1. A Beautiful Planet  - iMax cinema

i2016 American documentary film that explores Earth by showing IMAX footage that was recorded over the course of fifteen months by astronauts aboard the International Space Station.The filmmakers who created the movie and the astronauts who filmed it and starred in it intended to help viewers experience the awe and wonder that come from looking down on our planet from space. It does that but in a totally secular and godless way. 
   The message is about human co-operation and achievement, the beauty of creation is incidental. One does get a feeling for the weightless environment in the space station. 
   The photography is stunning. It opens with showing the minuteness of the earth in comparison with the whole universe. Then you see the wonder of our planet from space. I see the glory of God n creation and wonder what is man that though art mindful of him. Nothing like that in the commentary. 
   They consider if there might be an environment with the necessary conditions for life on other planets in the universe. No contemplating that this is God's seen creation and he has an unseen on of the spiritual unseen realm. Whether there is life on another planet is irrelevant compared with the significance of a spiritual creation. 
   I would judge this film to be a suppression of the truth, a failure to see the glory of God in creation (Rom 1).  
  It is American. The shots of earth therefore are Americanocentric. I wanted more of UK. Scotland was omitted. Daytime panoramas were hard to understand. Night ones were better and showed the difference between communism and freedom. South Korea is full of light - North Korea is in darkness. 
   The film has the usual anthropogenic climate change project fear. I do not believe it.The ice caps are melting? It has happened before. Climate change is most likely cyclical.
   But a great experience in iMax.

2. Wuthering Heights Tom Hardy (Actor), Charlotte Riley (Actor), Coky Giedroyc (Director) 

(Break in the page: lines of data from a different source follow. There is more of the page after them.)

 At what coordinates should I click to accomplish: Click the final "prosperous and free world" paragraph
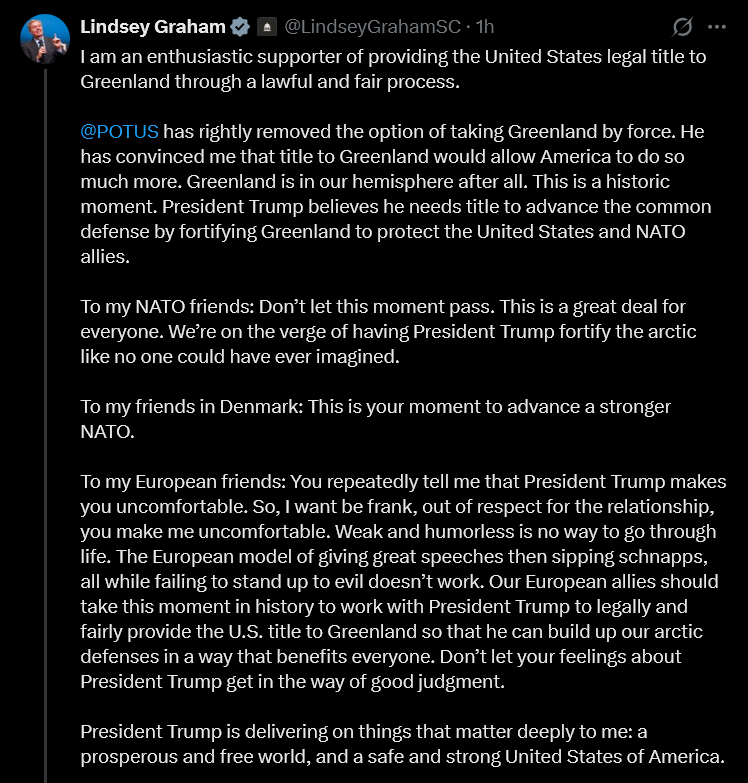click(402, 744)
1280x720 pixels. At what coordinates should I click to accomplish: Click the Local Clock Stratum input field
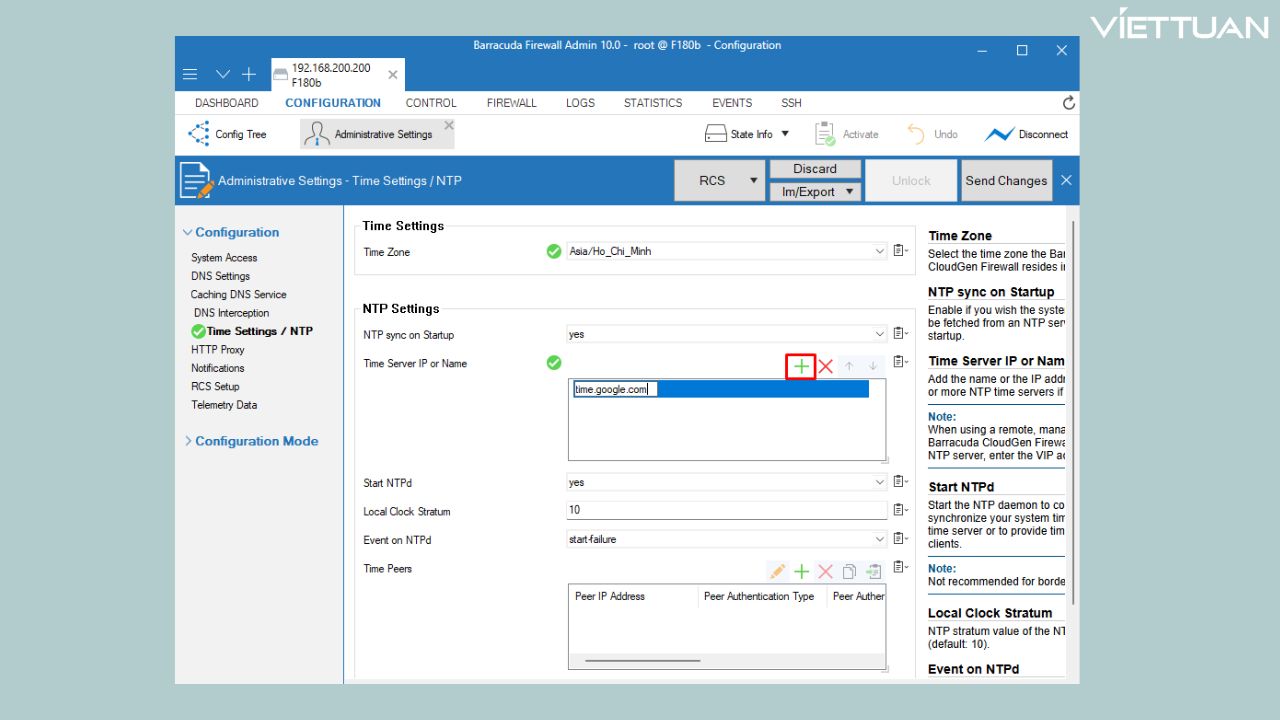pyautogui.click(x=726, y=511)
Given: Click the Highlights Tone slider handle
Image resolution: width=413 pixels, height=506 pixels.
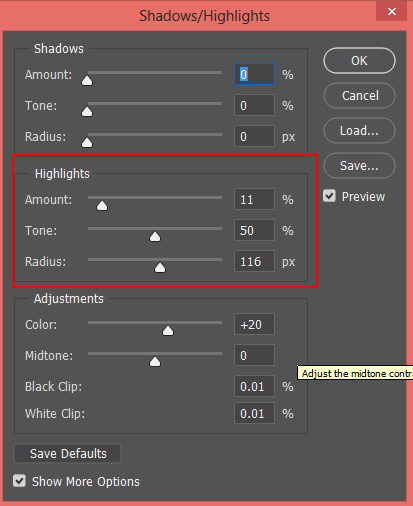Looking at the screenshot, I should 155,237.
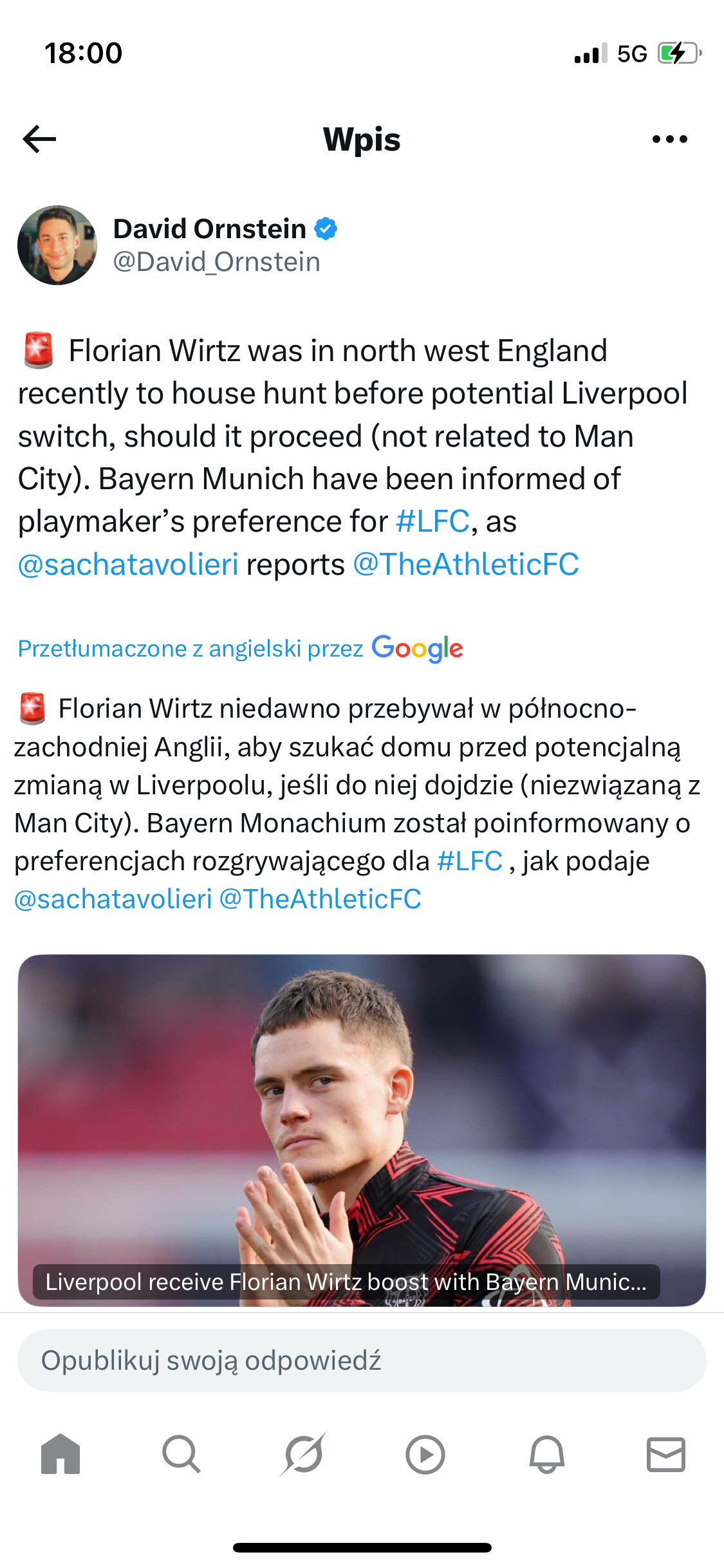Viewport: 724px width, 1568px height.
Task: Tap "Przetłumaczone z angielski przez Google" link
Action: coord(240,648)
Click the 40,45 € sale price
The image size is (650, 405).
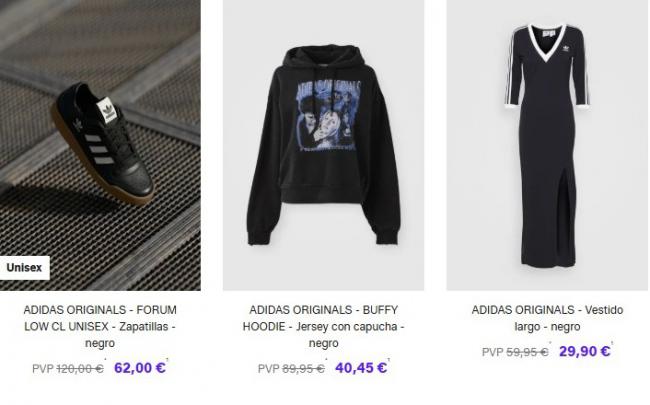point(361,368)
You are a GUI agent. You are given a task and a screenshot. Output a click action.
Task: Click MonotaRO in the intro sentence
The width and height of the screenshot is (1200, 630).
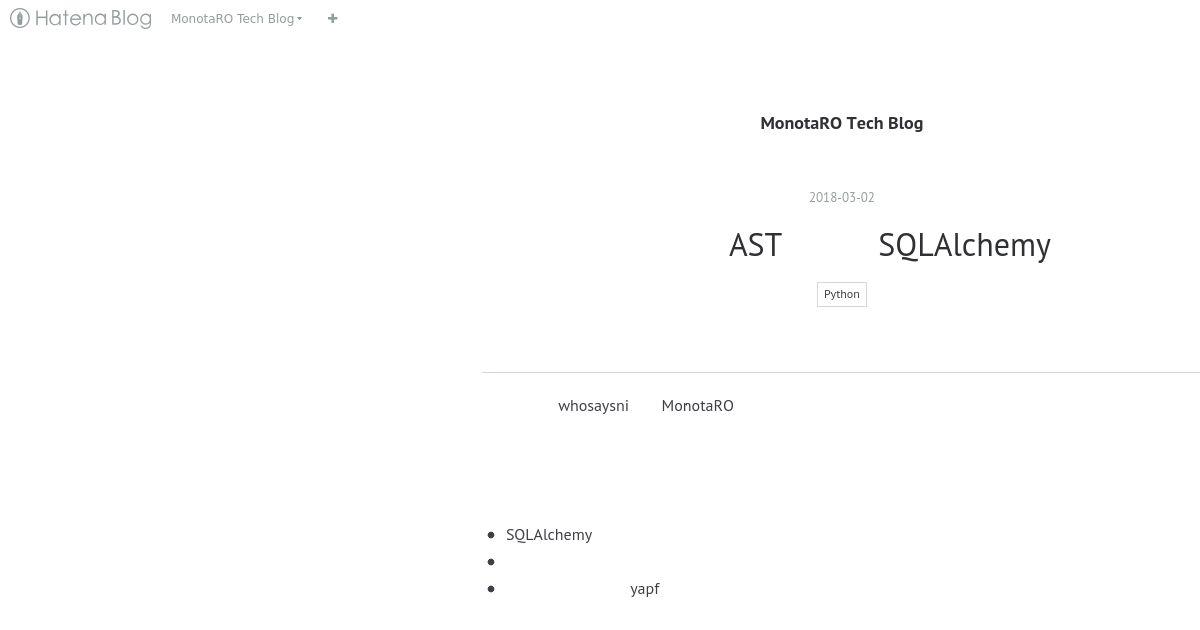coord(697,405)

Excellent acting in this most gripping of stories. t is years since I read the book and I had forgotten most of the story. I found the opening confusing as it kept flashing back and forth in time. Once we got back to the chronological start it was spellbinding. Hoe did Bronte dream up this plot and these characters? Heathcliff is truly the cuckoo in the nest as Hindley said. Cruelly treated by Hindley his life is one of revenge. Yet he remains tormented so the ending which differs from the book does seem appropriate. I did though miss the famous closing words. 
   One thing that intrigued me was the flawed characters of most of the people. Nelly and Lindley are the exceptions to the rule and Heathcliffe's son. One is surprised at the happy ending after so much torment and misery.Bronte was the daughter of an evangelical liar yet she portrays much of the contemporary Christianity as harsh and hypocritical. I think her other sisters were more explicitly Christian in their writing. But here we have the classic portrayal of a revengeful, tormented man and two women beguiled by romantic love, hearts ruling their heads and leading both to misery.